Some of these real time processes are selective processes, e.g. the immune system (see the work of Edelman).
The brain is also a spontaneously order system, likely also using real time "Darwinian" selection mechanism (again, see Edelman).
Posted by: Greg Ransom | July 29, 2011 at 02:45 PM
Socially acquired imitative adaptive behavior occurs among and within several species, including most famously among chimps.
Birds do, bees do it.
It's not only humans who do it.
Posted by: Greg Ransom | July 29, 2011 at 02:47 PM
Troy, I'm not buying your articulation of these differences.
Puns are a real problem when using human domain words by analogy to characterize the non-human world.
This is a BIG issue, and contaminates / infects most all of science in one way or other.
Posted by: Greg Ransom | July 29, 2011 at 02:50 PM
I'm not sure what you're not buying. Your use of metaphor (contaminates/infects) seems to prove my point about language, at the very least.
Also,
ateleological biochemical network processes give rise to self-organizing teleological cells, which give rise (in some species) to self-organizing teleological organisms.
teleological social organisms give rise to ateleological social networks, and combinations of these give rise to ateleological ecosystems, which combine to give rise to the ateleological biosphere.
teleological humans give rise to teleological organizations, and combinations of these give rise to ateleological spontaneous orders (the catallaxy, the arts, language, etc.), which combine to give rise to Hayek's Great Society.
It seems a reasonable analogy, even if at a higher level of complexity for humans and their spontaneous orders.
Posted by: Troy Camplin | July 29, 2011 at 04:37 PM
Troy, that sound OK enough.
Functional explanations of all kinds fall under the category of the teleological.
See the work of Larry Wright, Alex Rosenberg, etc.
Biochemical networks in biological systems are characterized both chemically and functionally.
Posted by: Greg Ransom | July 29, 2011 at 05:02 PM
Taking up Barkley's point about the imperfection of evolution, the defensive formation of the musk ox is a good/tragic example. The defensive circle worked well with their natural predators but when hunters with firearms turned up the oxen held the circle around their fallen comrades. So even if the hunters only wanted a single beast for food, they had to kill a whole heap of the herd to get it.

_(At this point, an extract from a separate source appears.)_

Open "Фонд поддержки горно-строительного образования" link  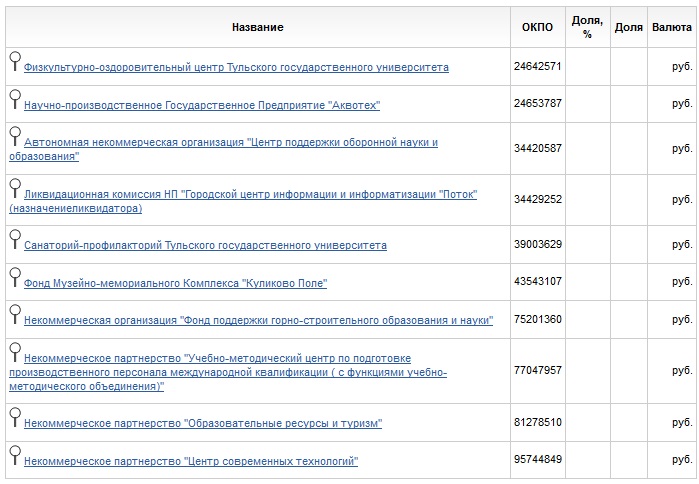coord(258,321)
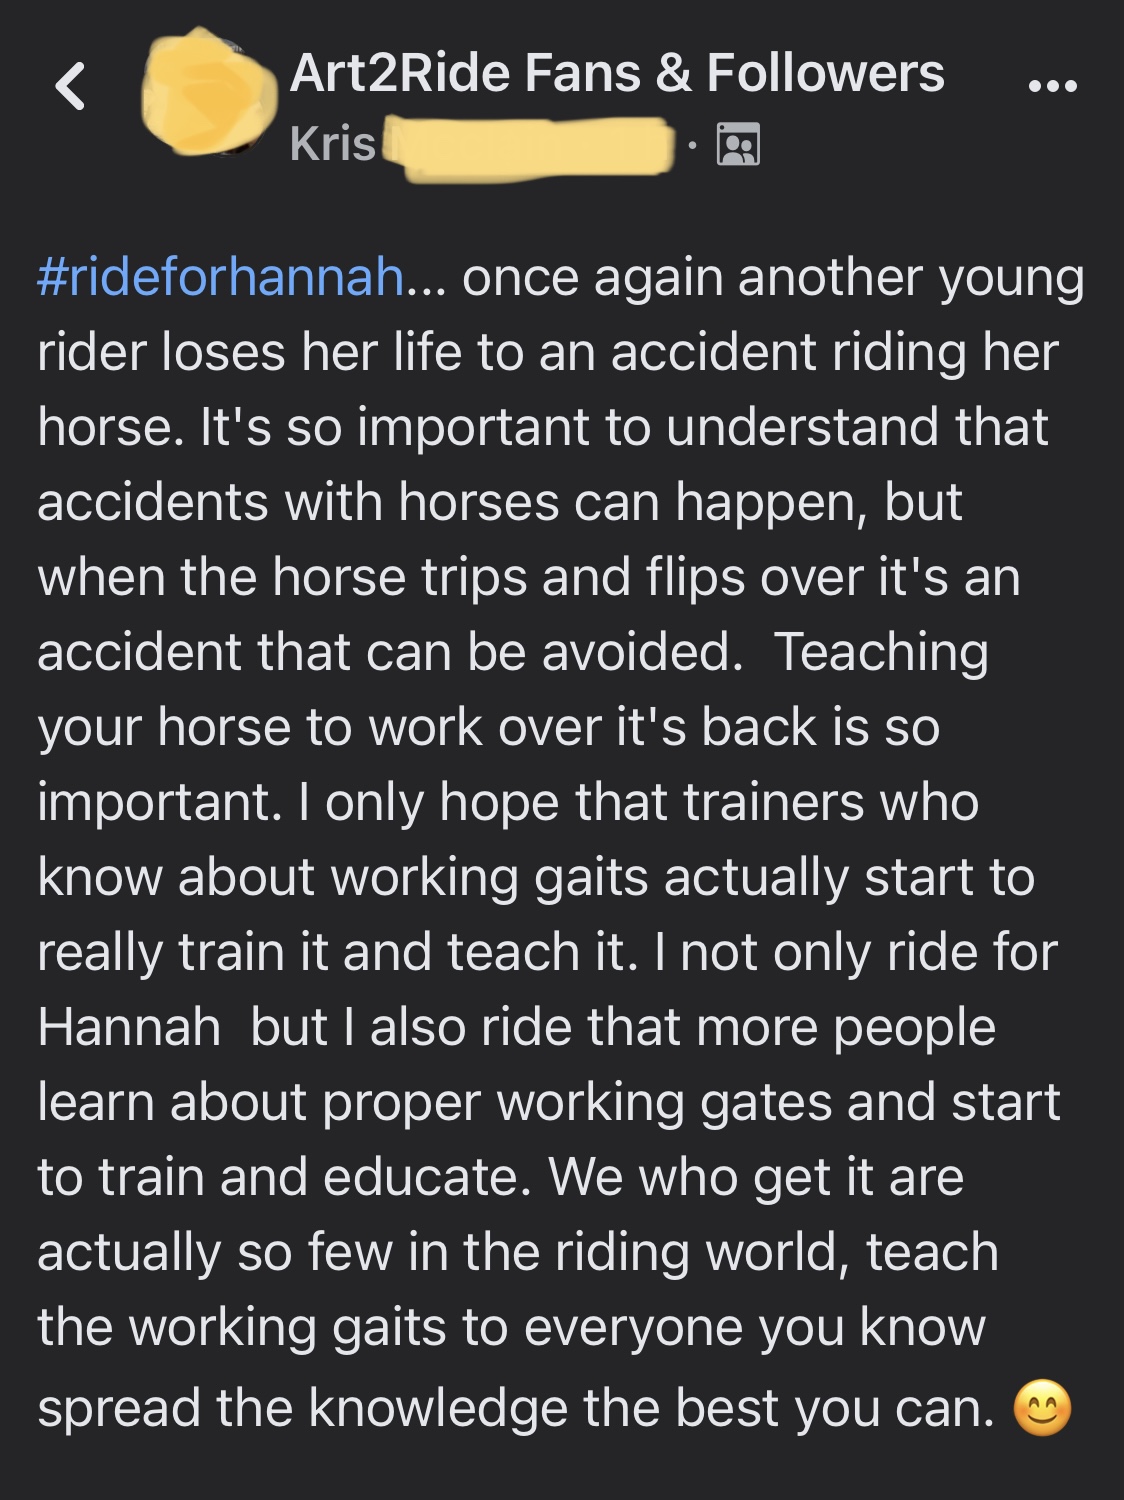Image resolution: width=1124 pixels, height=1500 pixels.
Task: Open the Art2Ride Fans & Followers group
Action: point(616,73)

Posted by: Rafe Champion | July 29, 2011 at 06:06 PM
A glycine is ateleological by itself; it is given teleology within the context of the cell (or the brain, as a neurotransmitter). Thus, the cell is teleological, but the chemicals themselves are not. They are made so only in the context of the cell's use of them. As a molecule, ateleological; as a biomolecule, teleological.

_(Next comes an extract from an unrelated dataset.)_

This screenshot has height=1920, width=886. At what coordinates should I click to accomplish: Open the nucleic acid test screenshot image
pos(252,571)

The point about functionality gets right to the issue, though. If something cannot be said to have functionality -- if it cannot be said to be used by a given process to achieve a goal -- then it cannot be teleological and, thus, is not an organization, with organizational network architecture (which is hierarchical), but is rather a scale-free network.

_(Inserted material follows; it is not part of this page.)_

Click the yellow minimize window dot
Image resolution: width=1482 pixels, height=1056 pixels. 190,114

Posted by: Troy Camplin | July 29, 2011 at 07:22 PM
Troy, read Alex Rosenberg on this topic, it really clears up a lot of linguistic confusion.
And, of course, the most important writer on teleological explanation since Aristotle is Larry Wright, so I'd also recommend his book.
Note well, the word "teleological" has many connotations and uses, not all of them the same.
Posted by: Greg Ransom | July 30, 2011 at 05:56 PM
I am well aware of the wide varieties of teleologies. I'm hardly going to go into them all and make such fine differentiations in a blog post. In whatever way one wants to use "teleological," a glycine in a tube of water isn't teleological in any way, shape, or form. Neither, by definition, is an ecosystem, the biosphere, the catallaxy, or Hayek's Great Society. Those are the relevant points.